Like others who have written on teacher identity, I believe that identity is framed by difference, understood not as fact but as perspective. I believe that interwoven with individual identity formation is the development of cultural identity, and how we are recognized or not recognized with the cultural spaces of teacher preparation program, school and community defines and redefines our identity, as teacher or student or cultural worker.

Equally important, I believe that the structure of schooling and what takes place within the public space of schools today, as well as the structure of the university, largely influences the shaping of identity. Understanding how recognition and identity come to play on shaping the self of a student or teacher, I believe, must be considered within the problematic nature of how our society and its educational system is structured, and what takes place inside and outside the spaces of classrooms. Like so many scholarly works of this nature, there are many to thank.

First, I wish to thank the contributing authors whose experience in the day-to-day work of preparing teachers offered insight and thoughtful considerations for understanding teacher identity juxtaposed with the difficult struggles for recognition faced in society today. While theorists have written extensively on teachers across the years, it is often the voices of the teacher educators in the classrooms and schools, working with the students of teaching, that bring clarity to understanding the deeply personal and professional nature of identity.

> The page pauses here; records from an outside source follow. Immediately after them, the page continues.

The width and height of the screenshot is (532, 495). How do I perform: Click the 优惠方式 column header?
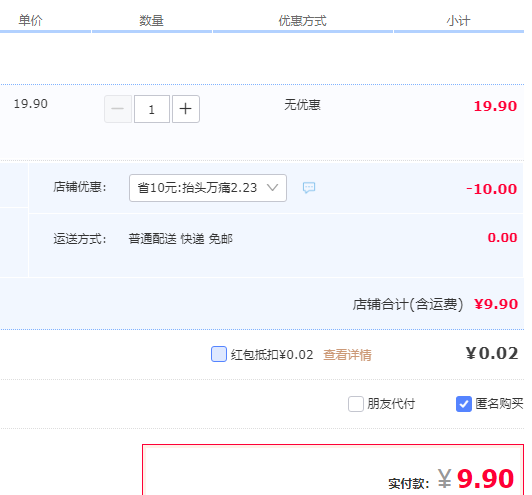[303, 21]
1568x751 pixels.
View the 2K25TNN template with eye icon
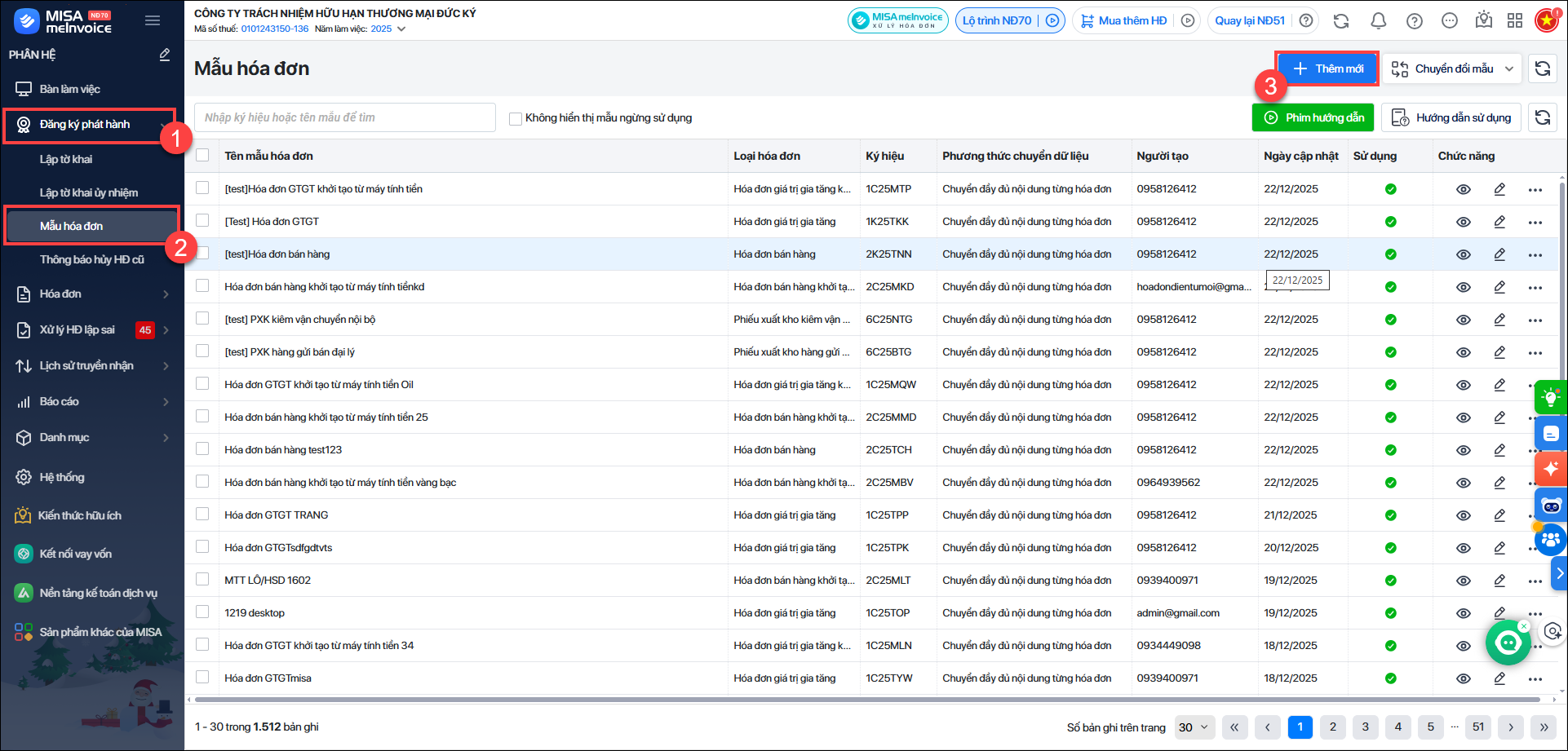pyautogui.click(x=1464, y=254)
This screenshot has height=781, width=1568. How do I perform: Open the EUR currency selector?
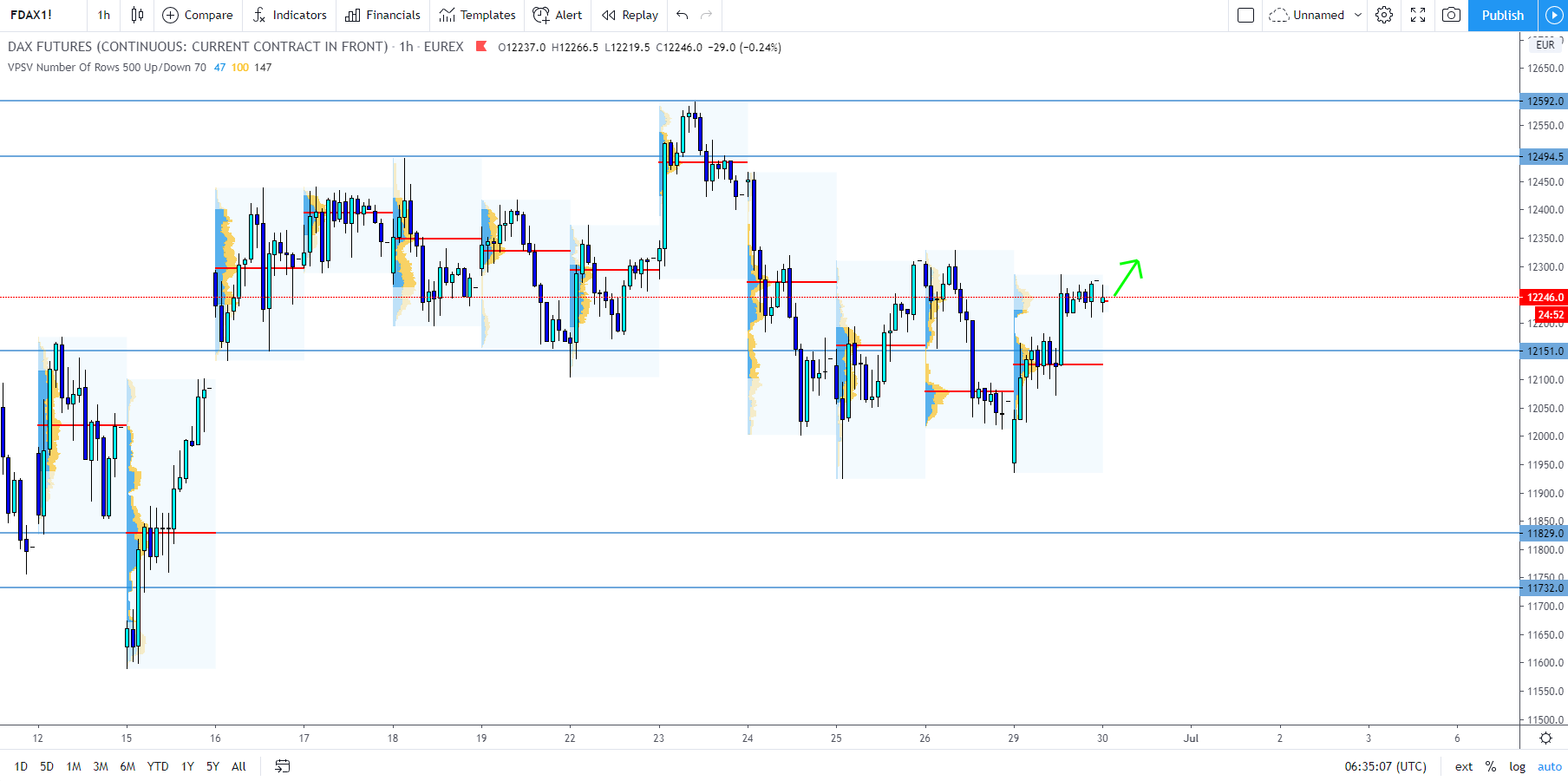click(1545, 44)
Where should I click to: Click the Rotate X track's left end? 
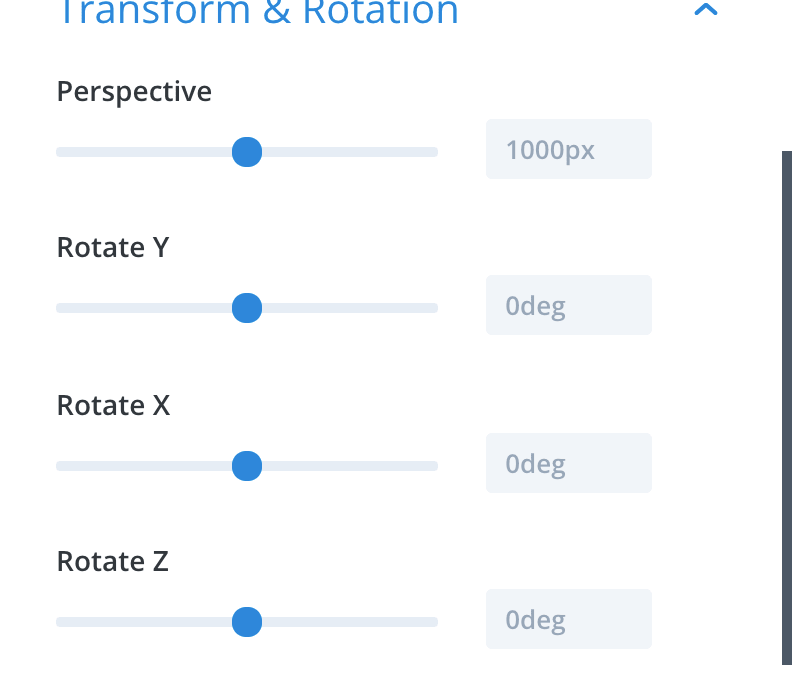click(x=62, y=466)
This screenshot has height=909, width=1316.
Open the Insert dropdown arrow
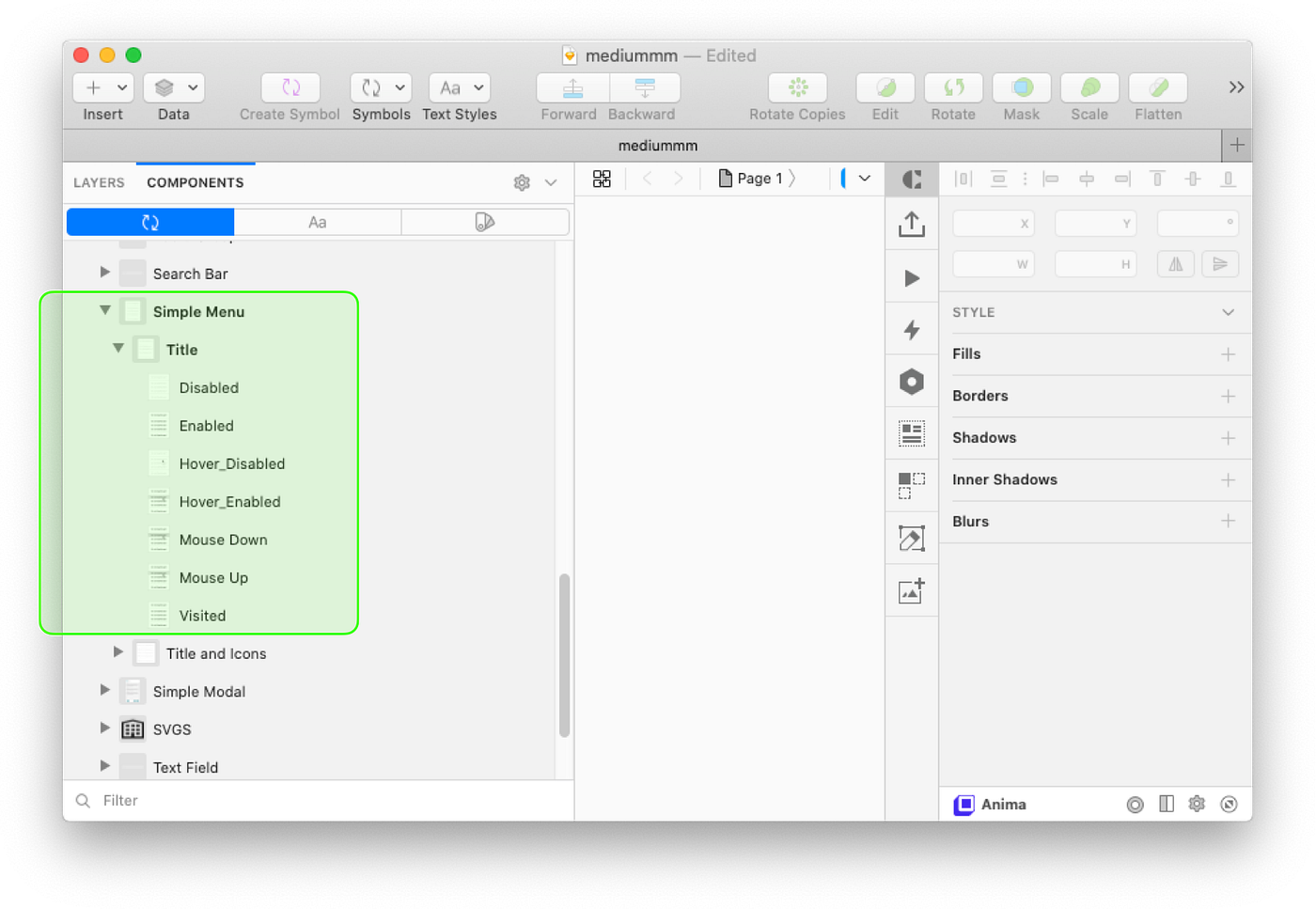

The authors of the chapters examining teacher identity in parts IV of the book brought their considerable experience to bear on interpreting the complexity of teacher identity and sorting out the nature of the struggles for recognition we all face as educators. It is also important to note that the authors represent the voices of difference that give presence of mind to the importance of understanding teacher identity as a formative and intersubjective part of who we are as teacher educators and teacher practitioners.

Second, I would like to express my gratitude to the external reviewers, university faculty and doctoral students alike, who took time out their busy schedules to review and provide comments and suggestions. In particular, I would like to thank Mary Catherine Breen and Chance Mays, who assisted in preparing the final manuscript. Acknowledging the importance of the chapters and offering constructive feedback were invaluable, as was the affirmation by both of the need and importance of the book.

Third, I would like to thank Tom Koerner and the editorial staff at Rowman & Littlefield Education for their vision in seeing the value of a book on teacher identity that draws into specific relief the relationship between the struggle for recognition and the need for an examination of the multidimensional nature of teacher identity. As well, I would like to thank the production staff at Rowman & Littlefield for their ever-vigilant efforts to move the book through to completion. Working with a quality publisher and the folks that do the work to translate a manuscript into a completed book is a rewarding experience.